Venn diagrams. You either love ‘em or you hate ‘em. Or you’re somewhere in the middle.
There I was, quietly reliving my dream of having my own house, when suddenly I was attacked by insane prices.
garlic bread in the oven for 20 minutes:
still needs to bake11 seconds later:
it’s garlic dust now.
I wish my therapist followed me on Instagram so she could see that I baked a cool loaf of bread, proving that I’m fine and there’s nothing wrong with me.
Me: Why aren’t you smiling in your school picture?
Child: Because I’m at school.
Me: So?
Child: Can I see your work ID?
Me: OK never mind I get it.
I don’t know at what age I started dressing like the upholstery of my grandma’s plastic wrapped furniture, but here we are.

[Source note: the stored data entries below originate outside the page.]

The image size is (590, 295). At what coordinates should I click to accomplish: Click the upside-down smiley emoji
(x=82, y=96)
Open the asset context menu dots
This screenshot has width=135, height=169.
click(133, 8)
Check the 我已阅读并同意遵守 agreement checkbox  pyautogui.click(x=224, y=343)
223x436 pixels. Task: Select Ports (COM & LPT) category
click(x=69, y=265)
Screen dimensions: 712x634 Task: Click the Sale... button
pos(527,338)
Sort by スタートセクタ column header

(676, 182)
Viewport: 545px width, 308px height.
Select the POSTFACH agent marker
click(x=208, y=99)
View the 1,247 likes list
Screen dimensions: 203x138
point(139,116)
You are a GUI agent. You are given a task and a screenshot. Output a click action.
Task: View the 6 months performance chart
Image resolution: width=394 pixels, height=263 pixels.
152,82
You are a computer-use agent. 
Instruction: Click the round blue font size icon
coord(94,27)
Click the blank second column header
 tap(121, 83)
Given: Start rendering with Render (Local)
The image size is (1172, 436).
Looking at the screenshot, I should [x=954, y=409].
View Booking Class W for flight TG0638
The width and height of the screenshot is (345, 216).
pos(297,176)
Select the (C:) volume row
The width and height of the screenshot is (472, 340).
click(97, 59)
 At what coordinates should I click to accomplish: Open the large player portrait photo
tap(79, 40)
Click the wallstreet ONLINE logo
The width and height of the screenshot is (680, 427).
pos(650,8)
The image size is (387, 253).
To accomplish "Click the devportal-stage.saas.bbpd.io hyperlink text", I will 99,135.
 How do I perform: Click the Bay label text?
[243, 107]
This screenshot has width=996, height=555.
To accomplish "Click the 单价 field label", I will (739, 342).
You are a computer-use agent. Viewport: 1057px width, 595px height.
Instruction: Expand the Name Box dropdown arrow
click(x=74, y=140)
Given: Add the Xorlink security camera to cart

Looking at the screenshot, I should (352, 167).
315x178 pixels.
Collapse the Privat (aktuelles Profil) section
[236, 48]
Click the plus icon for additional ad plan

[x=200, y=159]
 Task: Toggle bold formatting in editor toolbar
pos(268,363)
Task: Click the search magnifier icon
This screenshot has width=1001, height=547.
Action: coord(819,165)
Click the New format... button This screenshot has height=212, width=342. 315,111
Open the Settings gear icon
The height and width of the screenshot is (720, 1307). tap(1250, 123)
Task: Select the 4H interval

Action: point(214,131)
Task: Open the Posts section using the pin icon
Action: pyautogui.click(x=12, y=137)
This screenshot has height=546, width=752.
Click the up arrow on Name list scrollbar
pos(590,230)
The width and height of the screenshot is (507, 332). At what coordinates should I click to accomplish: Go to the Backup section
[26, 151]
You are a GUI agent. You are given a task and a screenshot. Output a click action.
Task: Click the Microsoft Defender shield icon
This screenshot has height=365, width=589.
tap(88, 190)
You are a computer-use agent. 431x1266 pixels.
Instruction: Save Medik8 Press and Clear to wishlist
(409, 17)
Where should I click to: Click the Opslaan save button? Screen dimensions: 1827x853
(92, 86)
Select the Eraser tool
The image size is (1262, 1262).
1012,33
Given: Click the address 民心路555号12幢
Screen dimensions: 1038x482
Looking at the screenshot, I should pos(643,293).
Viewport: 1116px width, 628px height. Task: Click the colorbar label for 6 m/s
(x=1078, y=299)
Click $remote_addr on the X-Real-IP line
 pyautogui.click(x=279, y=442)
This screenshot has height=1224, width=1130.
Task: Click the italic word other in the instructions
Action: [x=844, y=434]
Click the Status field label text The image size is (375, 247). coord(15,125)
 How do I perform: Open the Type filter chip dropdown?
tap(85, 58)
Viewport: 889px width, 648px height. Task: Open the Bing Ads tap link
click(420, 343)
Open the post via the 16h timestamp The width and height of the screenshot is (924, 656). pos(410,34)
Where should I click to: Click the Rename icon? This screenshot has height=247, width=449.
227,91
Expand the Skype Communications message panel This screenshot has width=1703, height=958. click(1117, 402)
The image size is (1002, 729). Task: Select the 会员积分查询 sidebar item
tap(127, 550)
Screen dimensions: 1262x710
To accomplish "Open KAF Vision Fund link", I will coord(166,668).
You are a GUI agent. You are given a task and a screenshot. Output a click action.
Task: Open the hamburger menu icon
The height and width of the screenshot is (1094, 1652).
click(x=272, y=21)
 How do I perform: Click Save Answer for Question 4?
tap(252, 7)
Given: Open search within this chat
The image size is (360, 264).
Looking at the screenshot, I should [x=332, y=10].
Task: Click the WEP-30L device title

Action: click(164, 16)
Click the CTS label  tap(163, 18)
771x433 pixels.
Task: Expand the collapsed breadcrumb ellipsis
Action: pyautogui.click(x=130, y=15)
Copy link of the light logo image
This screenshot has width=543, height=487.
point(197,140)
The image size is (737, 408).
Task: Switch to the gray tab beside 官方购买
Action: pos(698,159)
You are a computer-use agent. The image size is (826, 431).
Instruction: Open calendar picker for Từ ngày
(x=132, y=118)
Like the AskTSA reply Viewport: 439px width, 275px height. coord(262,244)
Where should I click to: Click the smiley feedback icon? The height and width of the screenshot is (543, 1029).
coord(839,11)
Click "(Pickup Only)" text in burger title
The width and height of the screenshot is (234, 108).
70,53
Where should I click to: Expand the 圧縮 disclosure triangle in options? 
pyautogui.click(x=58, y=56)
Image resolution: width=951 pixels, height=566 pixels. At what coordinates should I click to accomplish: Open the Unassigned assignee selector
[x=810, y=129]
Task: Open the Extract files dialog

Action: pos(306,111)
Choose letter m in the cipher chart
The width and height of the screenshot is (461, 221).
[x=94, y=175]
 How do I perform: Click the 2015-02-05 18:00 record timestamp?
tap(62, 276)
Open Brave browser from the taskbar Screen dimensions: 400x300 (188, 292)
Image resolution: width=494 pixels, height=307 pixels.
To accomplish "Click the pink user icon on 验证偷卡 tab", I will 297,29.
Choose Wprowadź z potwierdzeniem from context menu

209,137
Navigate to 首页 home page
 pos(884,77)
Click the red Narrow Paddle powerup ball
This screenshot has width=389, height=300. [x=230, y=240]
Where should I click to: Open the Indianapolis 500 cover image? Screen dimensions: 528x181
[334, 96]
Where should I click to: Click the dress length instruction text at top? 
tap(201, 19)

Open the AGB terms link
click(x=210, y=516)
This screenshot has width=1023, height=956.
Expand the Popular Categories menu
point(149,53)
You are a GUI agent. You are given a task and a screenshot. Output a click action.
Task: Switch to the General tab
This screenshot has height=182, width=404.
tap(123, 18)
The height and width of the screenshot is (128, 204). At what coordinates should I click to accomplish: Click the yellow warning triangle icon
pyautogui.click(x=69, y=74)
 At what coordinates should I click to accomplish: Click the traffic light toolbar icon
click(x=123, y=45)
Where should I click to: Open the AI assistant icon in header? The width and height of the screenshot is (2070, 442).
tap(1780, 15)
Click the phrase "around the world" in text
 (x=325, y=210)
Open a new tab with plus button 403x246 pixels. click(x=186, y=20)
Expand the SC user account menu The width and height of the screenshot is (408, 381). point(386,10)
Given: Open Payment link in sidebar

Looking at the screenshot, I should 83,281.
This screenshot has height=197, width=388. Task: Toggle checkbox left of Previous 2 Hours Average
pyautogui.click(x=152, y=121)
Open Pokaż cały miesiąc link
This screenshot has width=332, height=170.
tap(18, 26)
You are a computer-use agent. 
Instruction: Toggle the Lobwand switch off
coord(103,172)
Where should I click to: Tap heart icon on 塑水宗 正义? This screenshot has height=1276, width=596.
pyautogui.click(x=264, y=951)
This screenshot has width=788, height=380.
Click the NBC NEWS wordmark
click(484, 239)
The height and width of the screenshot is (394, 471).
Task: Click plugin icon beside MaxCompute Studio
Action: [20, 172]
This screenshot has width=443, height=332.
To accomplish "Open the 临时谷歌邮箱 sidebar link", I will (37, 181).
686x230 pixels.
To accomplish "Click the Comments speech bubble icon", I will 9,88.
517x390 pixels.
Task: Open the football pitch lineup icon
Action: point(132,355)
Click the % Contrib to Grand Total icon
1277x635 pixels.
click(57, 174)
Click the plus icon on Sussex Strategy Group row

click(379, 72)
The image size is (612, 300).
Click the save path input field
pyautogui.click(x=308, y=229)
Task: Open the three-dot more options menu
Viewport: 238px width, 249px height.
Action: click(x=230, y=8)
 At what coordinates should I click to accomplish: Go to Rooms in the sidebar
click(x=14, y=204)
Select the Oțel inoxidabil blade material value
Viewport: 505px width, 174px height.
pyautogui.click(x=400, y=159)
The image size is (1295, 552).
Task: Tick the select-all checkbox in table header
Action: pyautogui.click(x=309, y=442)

I’ve had a few people on this site respond to something they disagree with with “I expected better from you”, and I’m like “why?”
Pro tip: Invest in pasta companies.
Worth every penne.
Me: Your teacher said you clean up her desk everyday at school.
7-year-old: Yeah.
Me: Why don’t you clean up at home?
7: I come here to relax, not work.
I am calling on public libraries to ban the books that i borrowed that i lost. we don’t need that kind of crap in the libraries.
MI5 warned today that Chinese espionage online is being conducted on an ‘epic scale’ in the U.K. Not on our watch, our security systems are 世界上最好的之一。
I can’t stop thinking about how a tanning bed really turns you into the human version of a gas station hot dog.
someone told me today that young people can’t afford homes because we spend all our money on “toys like boats and ATVs” and now I am desperate to meet the one Millennial Hell-Child commuting from their basement apartment in a speedboat and giving us all a bad name.